This month, according to our sources, betters even March's better numbers by coming in at just over $170M though that is largely on the back of one large deal in Asia.  Here's how the numbers break down.

Allocure kicked off the month with a decent $25M Series B round from new syndicate member Lundbeckfond Ventures, as well as previous investors SV Life Sciences and Novo A/S.  Allocure is headed into phase 2 for acute kidney injury with an allogeneic mesenchymal stem cell therapeutic they currently call AC607.  


Little-known Canadian-based, Sernova then announced a $3.6M PIPE to fund continued development of its proprietary Cell Pouch System(TM), and, in particular, to fund the upcoming first-in-man clinical trial for patients with diabetes receiving an islet transplant.  The application to proceed with this trial is currently under review by Health Canada.


Next up was NeoStem closing a $6.8M public offering for "expanding" their contract manufacturing business, Progenitor Cell Therapy, and "enrolling the PreSERVE AMR-001 Phase 2 clinical trial for preserving heart function after a heart attack".  


The biggest deal of the month was a $65M convertible debt financing of China Cord Blood by none other than global powerhouse Kohlberg Kravis Roberts (KKR) through it KKR China Growth Fund L.P., a China-focused investment fund managed by KKR.  We believe this is deal is certainly an investment in the future of China's healthcare market potential but that it is bigger than that.  We believe a significant driver for this deal may likely have been the opportunity to consolidate this sector globally - to use a significant operation and 'war chest' to fund mergers and acquisitions on both the public and private cord blood banking sector worldwide.


The only classic first-round venture raise this month was a milestone-based $5M Series A by Bay City Capital into Phil Coelho's new company, SynGen, to fund his latest iteration of stem cell processing devices.


Forbion Capital then announced that it was leading a series D round, joined by fellow existing investors TVM Capital, Lumira Capital, Intersouth Partners, Caisse de depot et placement du Quebec, Morningside Group, and Aurora Funds, of $25M into Argos Therapeutics in order to kick them into their phase 3.  The hope here is that with some early phase 3 data they may be able to attract the elusive partner they couldn't land with a mere bucket of phase 2 data.

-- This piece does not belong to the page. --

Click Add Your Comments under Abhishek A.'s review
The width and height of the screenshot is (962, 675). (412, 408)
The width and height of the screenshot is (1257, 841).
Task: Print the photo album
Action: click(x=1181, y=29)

Innovacell landed the only European deal by announcing an 8.3M Euro (~$11M) investment by Buschier, Fides, HYBAG, and Uni Venture.  This will be used for the continued clinical development of its cell-therapy (ICES13) for the treatment of stress-urinary incontinence currently in a ph 3 study in several European countries.


ReNeuron announced a private placement also open to existing shareholders that brought in just under $10M (£6.1M) to support their phase 1 trial in stroke and other pre-clinical, clinical, and regulatory milestones. 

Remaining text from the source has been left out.